**任务说明**
请把从含有“Open Sakurako Uchida's profile photo”的那一行起，一直到含有“Looking at the screenshot, I should click(x=516, y=254).”的那一行为止的所有行改写成编号列表，首尾两行都算在内，空行不要列入。
====== 所列各行 ======
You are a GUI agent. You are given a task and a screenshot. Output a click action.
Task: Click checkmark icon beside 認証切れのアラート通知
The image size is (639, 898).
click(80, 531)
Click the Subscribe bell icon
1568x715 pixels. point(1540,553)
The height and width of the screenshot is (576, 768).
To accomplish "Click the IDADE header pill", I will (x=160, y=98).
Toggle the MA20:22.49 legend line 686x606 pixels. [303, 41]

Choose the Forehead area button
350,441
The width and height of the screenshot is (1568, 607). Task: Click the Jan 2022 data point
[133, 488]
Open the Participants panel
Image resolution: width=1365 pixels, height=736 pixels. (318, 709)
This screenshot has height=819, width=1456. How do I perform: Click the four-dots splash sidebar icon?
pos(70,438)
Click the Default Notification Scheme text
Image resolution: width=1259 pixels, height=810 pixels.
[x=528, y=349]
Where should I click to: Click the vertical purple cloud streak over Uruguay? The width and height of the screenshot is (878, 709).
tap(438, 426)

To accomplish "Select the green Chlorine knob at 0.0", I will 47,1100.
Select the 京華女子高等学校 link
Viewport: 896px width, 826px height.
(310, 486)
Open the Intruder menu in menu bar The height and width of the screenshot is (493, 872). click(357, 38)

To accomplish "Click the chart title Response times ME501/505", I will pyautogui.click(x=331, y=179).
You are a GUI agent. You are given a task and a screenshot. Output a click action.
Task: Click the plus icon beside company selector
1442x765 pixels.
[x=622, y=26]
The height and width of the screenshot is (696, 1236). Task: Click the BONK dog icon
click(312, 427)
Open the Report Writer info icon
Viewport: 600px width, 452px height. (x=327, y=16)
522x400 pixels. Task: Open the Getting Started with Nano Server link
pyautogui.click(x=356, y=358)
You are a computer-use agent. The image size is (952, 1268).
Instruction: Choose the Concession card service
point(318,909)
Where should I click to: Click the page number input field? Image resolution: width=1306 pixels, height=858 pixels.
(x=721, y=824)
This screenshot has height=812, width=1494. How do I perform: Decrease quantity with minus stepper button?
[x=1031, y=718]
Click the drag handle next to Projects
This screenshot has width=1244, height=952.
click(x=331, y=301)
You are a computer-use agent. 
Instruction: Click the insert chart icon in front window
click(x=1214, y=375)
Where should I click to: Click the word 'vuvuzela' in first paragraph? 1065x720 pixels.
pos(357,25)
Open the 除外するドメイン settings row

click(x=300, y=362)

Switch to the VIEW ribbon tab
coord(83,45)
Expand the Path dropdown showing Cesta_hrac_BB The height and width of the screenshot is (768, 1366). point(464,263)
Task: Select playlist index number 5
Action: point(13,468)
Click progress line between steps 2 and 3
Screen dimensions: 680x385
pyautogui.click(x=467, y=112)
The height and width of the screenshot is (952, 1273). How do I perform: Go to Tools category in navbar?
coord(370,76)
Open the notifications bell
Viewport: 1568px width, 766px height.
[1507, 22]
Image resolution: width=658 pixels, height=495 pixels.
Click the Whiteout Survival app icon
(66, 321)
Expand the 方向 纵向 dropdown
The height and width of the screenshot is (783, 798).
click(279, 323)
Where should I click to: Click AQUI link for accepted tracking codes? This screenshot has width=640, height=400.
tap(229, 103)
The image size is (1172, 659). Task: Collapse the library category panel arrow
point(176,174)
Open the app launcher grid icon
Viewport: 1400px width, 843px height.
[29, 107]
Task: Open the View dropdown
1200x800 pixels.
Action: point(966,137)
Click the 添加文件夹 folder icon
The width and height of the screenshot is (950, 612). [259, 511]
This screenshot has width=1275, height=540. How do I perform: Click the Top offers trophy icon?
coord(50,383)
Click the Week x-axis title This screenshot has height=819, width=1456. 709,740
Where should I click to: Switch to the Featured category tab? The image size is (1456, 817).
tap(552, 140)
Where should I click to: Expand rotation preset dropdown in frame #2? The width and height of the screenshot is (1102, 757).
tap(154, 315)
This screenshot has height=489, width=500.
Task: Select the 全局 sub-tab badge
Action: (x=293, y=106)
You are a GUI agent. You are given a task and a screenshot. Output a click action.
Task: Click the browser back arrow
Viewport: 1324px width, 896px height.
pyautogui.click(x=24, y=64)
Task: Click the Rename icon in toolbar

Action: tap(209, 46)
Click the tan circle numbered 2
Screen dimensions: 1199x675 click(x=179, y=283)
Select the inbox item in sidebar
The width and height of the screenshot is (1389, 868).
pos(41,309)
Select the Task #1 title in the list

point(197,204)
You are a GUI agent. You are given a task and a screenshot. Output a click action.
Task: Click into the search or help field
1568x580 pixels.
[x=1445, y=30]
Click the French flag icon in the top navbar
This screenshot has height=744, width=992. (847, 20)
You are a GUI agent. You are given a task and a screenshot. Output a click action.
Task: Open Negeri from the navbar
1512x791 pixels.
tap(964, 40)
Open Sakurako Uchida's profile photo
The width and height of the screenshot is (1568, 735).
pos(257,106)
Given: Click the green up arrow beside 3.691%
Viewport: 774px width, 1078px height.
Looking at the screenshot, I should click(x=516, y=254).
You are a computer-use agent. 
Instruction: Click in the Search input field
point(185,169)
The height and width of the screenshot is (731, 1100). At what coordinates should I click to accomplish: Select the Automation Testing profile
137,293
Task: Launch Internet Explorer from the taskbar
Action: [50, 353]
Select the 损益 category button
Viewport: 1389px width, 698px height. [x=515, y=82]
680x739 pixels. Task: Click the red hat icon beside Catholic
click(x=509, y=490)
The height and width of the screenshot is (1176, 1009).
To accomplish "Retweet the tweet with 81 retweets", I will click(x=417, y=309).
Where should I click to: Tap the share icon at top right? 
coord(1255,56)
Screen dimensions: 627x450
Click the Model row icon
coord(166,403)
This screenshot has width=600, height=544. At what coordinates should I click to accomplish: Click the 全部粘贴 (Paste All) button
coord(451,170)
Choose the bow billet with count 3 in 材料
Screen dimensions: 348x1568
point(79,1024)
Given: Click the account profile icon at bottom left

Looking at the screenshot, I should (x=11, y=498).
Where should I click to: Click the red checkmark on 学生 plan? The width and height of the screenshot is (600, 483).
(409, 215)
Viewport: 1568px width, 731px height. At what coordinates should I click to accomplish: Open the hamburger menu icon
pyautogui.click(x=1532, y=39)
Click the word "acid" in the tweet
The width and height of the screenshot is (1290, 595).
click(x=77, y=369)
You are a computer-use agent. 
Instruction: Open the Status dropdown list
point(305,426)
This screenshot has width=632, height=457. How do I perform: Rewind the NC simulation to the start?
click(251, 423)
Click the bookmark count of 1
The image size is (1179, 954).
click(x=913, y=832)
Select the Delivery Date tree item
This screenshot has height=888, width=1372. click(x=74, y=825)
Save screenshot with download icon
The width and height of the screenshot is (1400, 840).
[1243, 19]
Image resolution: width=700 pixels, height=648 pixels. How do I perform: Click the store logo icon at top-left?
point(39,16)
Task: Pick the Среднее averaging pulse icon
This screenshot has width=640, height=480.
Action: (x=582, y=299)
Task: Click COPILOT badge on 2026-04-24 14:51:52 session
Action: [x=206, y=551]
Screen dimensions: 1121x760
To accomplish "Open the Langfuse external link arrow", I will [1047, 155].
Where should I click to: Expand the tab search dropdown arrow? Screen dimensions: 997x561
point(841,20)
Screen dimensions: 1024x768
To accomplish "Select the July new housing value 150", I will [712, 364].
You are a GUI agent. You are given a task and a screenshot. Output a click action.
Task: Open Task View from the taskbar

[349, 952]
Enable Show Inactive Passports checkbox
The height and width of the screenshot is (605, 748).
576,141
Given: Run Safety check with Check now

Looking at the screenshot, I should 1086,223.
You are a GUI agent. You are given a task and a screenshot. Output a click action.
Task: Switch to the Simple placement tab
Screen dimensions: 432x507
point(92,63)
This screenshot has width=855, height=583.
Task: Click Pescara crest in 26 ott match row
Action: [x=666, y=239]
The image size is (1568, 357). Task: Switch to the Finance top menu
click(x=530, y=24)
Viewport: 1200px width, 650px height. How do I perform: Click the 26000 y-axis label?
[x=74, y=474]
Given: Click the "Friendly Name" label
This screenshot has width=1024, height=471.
======
**任务答案**
1. Open Sakurako Uchida's profile photo
2. The width and height of the screenshot is (1568, 735).
3. pos(257,106)
4. Given: Click the green up arrow beside 3.691%
5. Viewport: 774px width, 1078px height.
6. Looking at the screenshot, I should click(x=516, y=254).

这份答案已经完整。